#### [WHAT YOU HAVE TO DO]
Below are the records. List every line holding the word "pixels".

Records contained in a dataset:

◇ ◇ ◇

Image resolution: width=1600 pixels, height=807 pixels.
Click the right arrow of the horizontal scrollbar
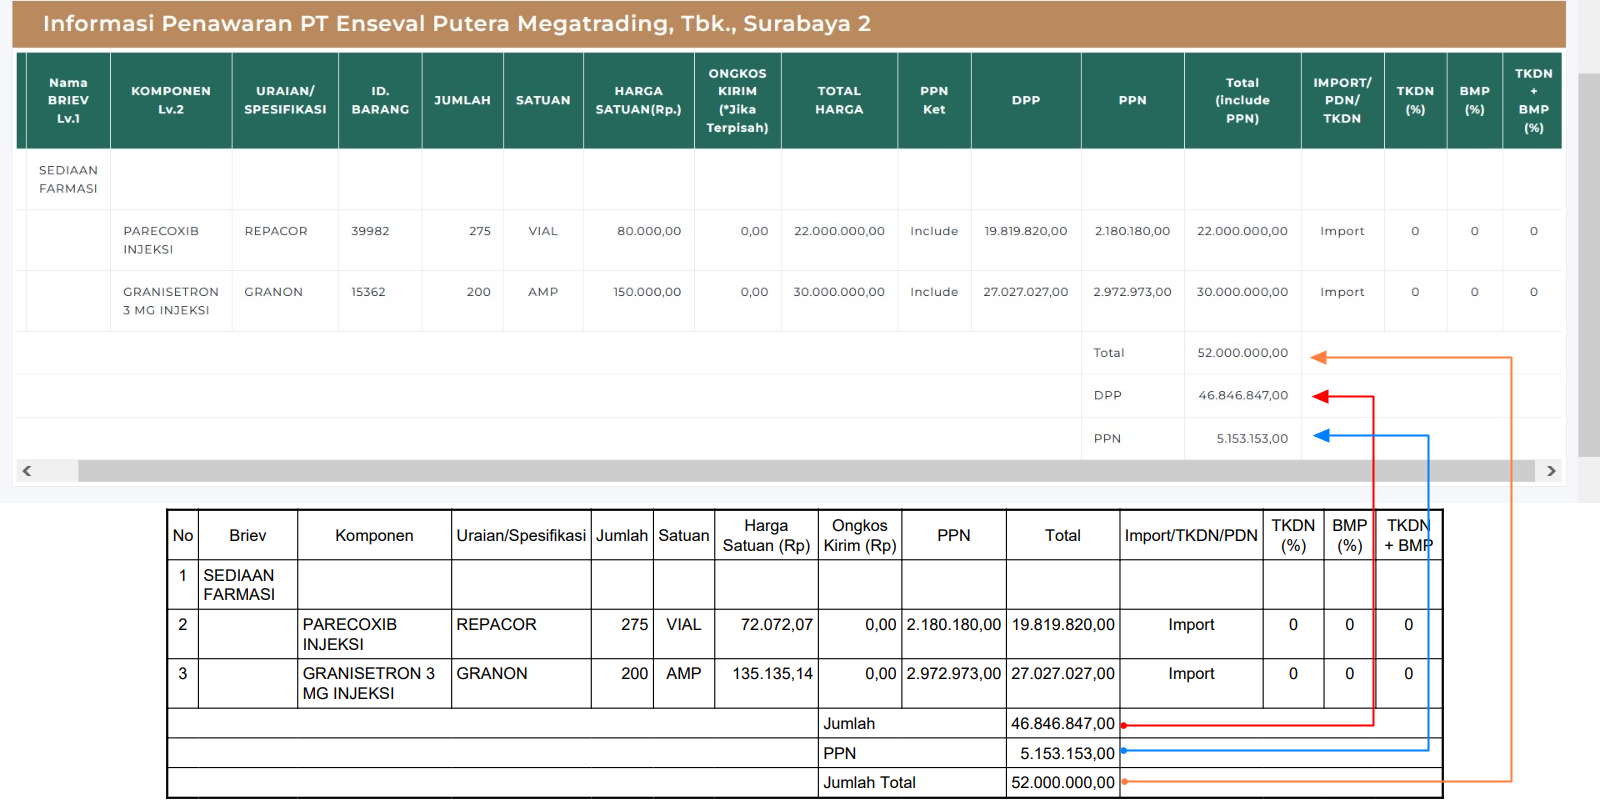1551,471
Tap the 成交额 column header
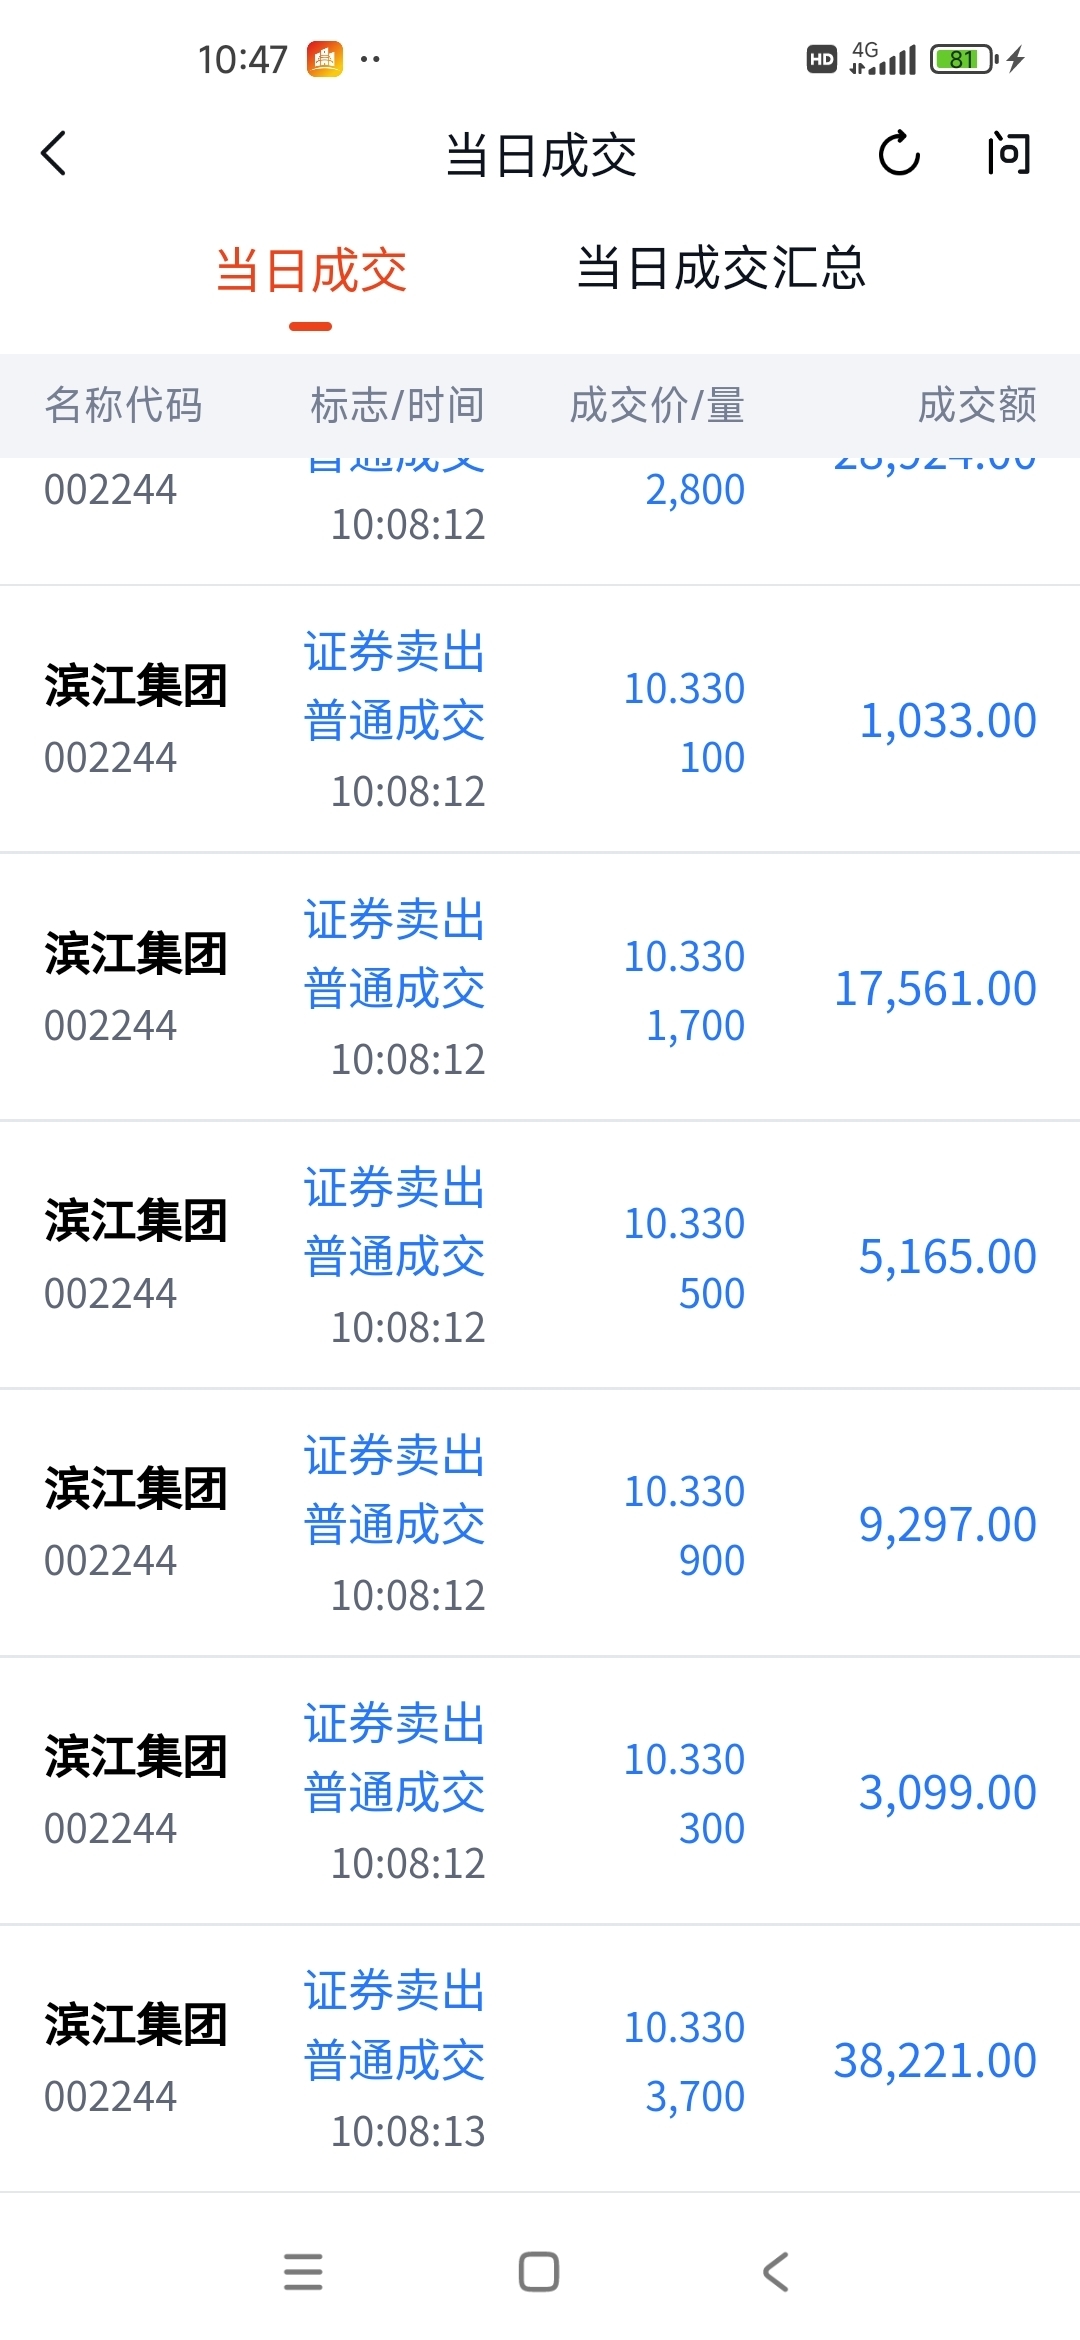The height and width of the screenshot is (2340, 1080). tap(977, 405)
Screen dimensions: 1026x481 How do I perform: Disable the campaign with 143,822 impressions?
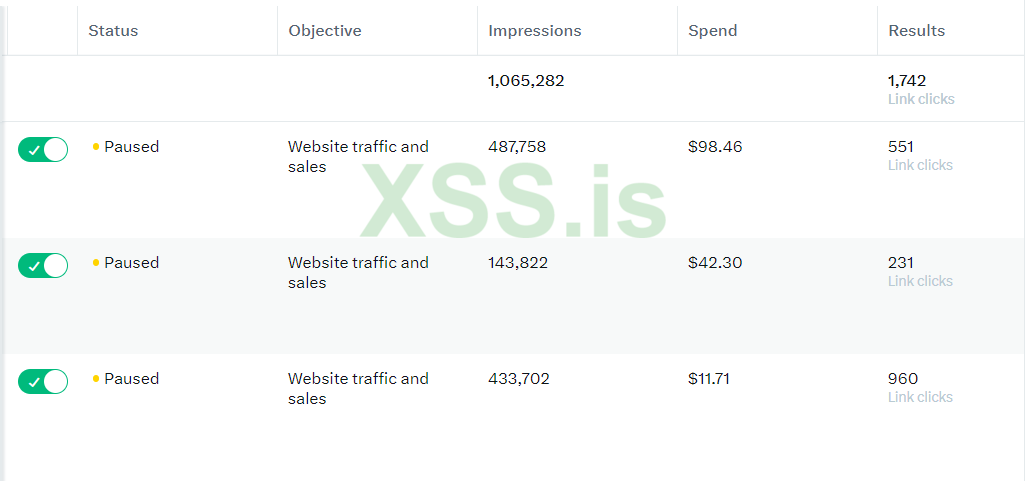(x=43, y=265)
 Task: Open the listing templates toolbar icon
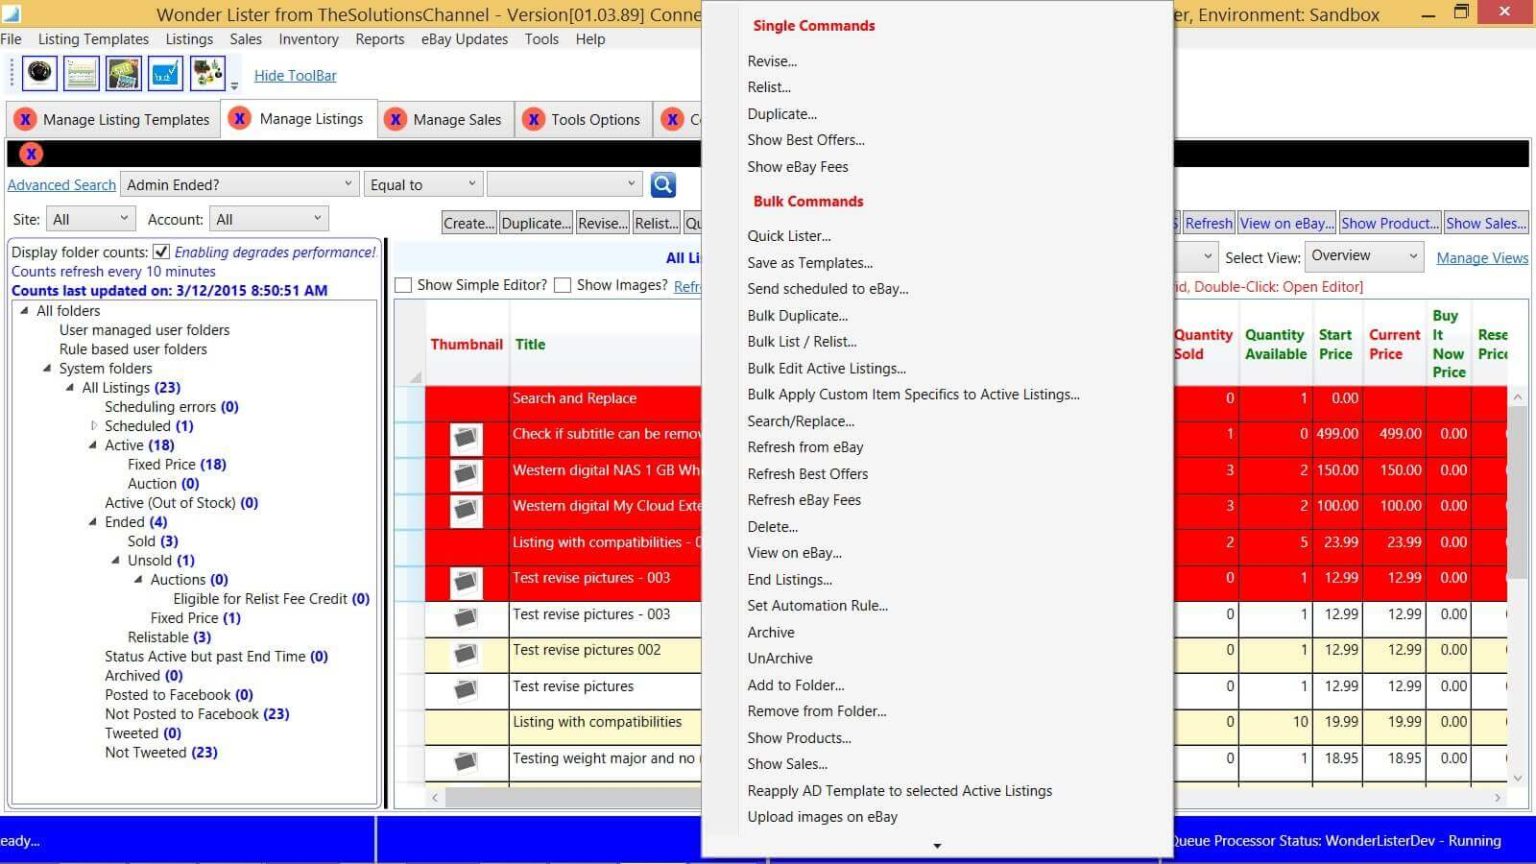pos(81,72)
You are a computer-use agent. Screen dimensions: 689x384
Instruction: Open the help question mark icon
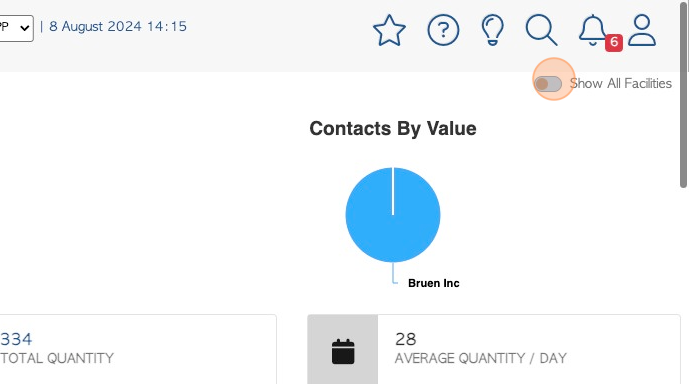coord(443,30)
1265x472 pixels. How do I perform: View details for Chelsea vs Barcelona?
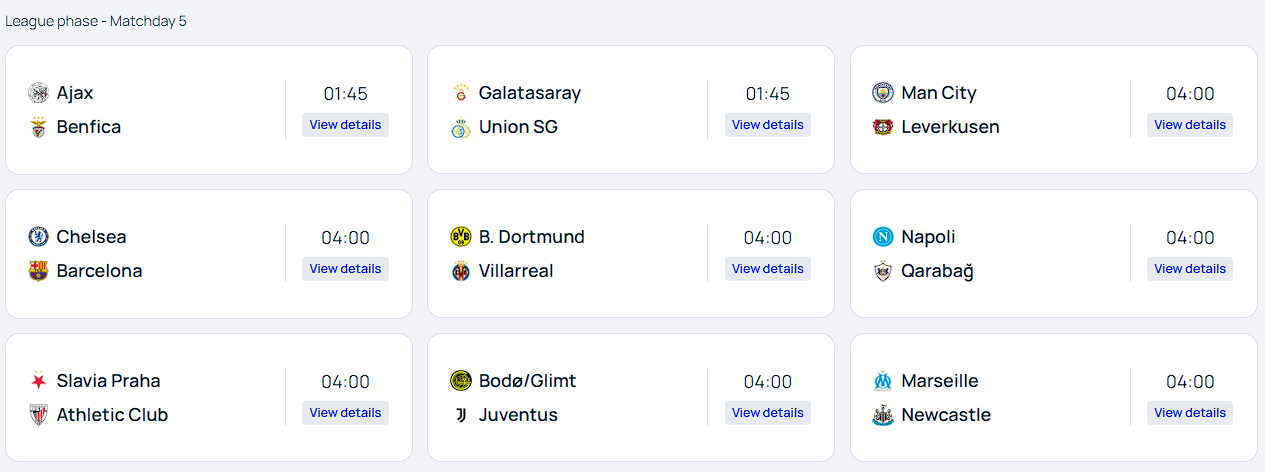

◇ ◇ ◇

#### [ANSWER FOR THE TASK]
Image resolution: width=1600 pixels, height=807 pixels.
1265x472 pixels. How do I perform: View details for Chelsea vs Barcelona?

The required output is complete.